### Provided entries ###

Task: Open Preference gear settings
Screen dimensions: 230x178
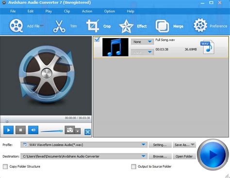Action: pos(200,25)
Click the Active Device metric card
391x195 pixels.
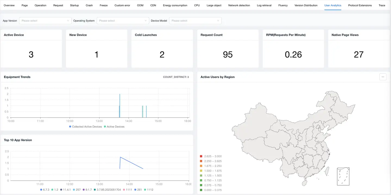tap(31, 49)
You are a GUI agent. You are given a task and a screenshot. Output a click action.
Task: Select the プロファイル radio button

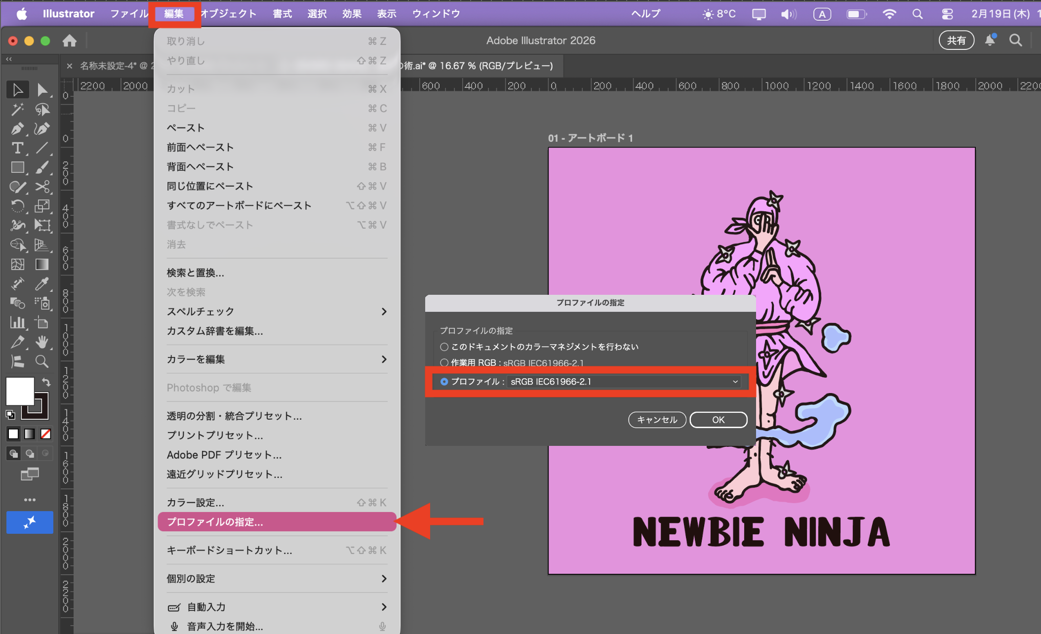click(x=444, y=382)
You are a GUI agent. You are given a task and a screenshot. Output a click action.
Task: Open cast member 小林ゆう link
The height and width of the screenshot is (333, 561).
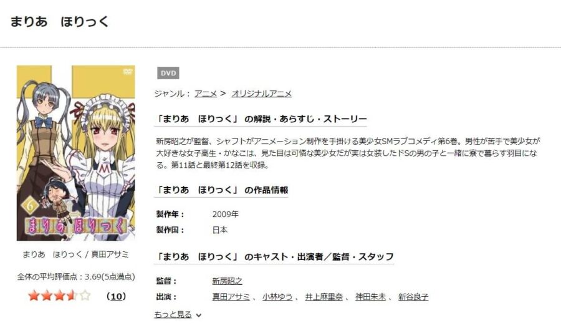[x=277, y=297]
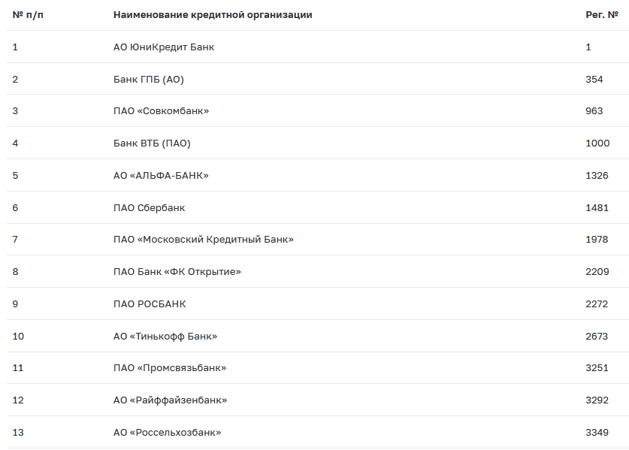Screen dimensions: 629x450
Task: Click the "Рег. №" column header
Action: [601, 15]
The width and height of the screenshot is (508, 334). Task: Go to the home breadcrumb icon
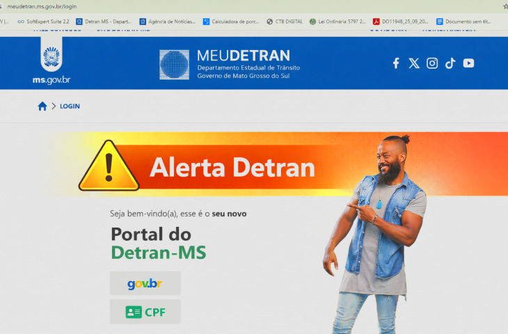(x=42, y=106)
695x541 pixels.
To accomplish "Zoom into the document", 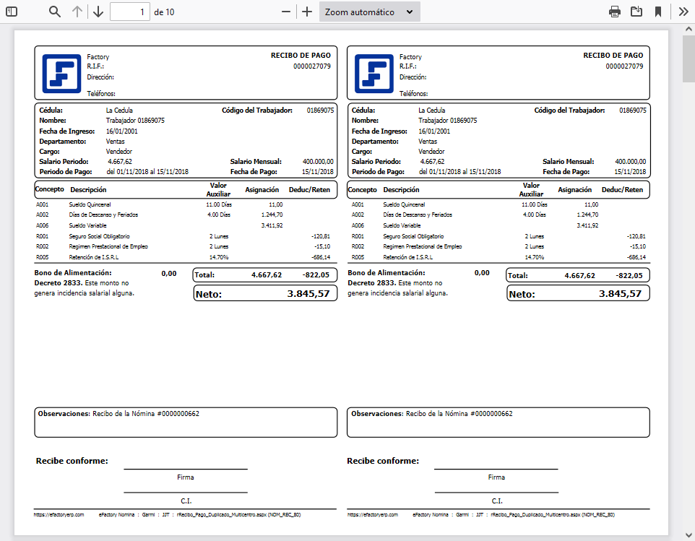I will (306, 12).
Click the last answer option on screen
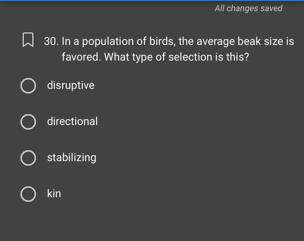Screen dimensions: 304x241 pos(28,194)

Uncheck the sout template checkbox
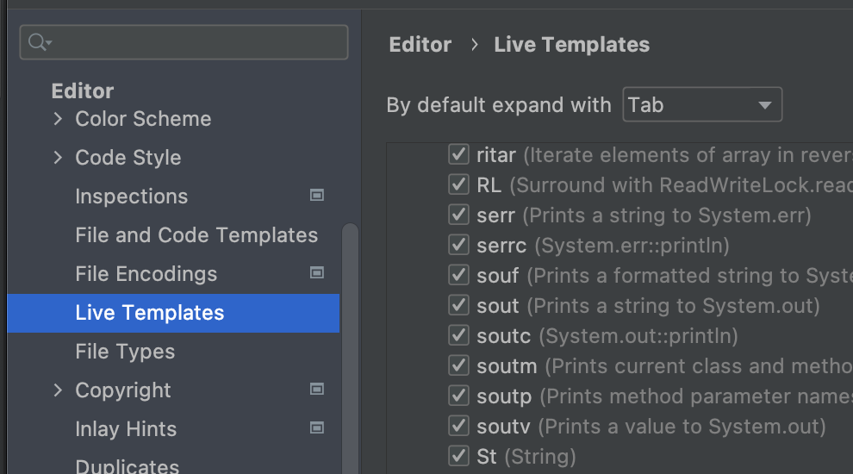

###

Rewrite the stretch from the start of the entries through the line containing "click(x=444, y=382)", replacing "radio button" with "toggle switch" and keeping everything else the same. Leave the pictures out of your answer.

Task: Open Preference gear settings
Screen dimensions: 230x178
Action: pos(200,25)
Click the Active Device metric card
391x195 pixels.
tap(31, 49)
You are a GUI agent. You are given a task and a screenshot. Output a click action.
Task: Select the プロファイル toggle switch

click(x=444, y=382)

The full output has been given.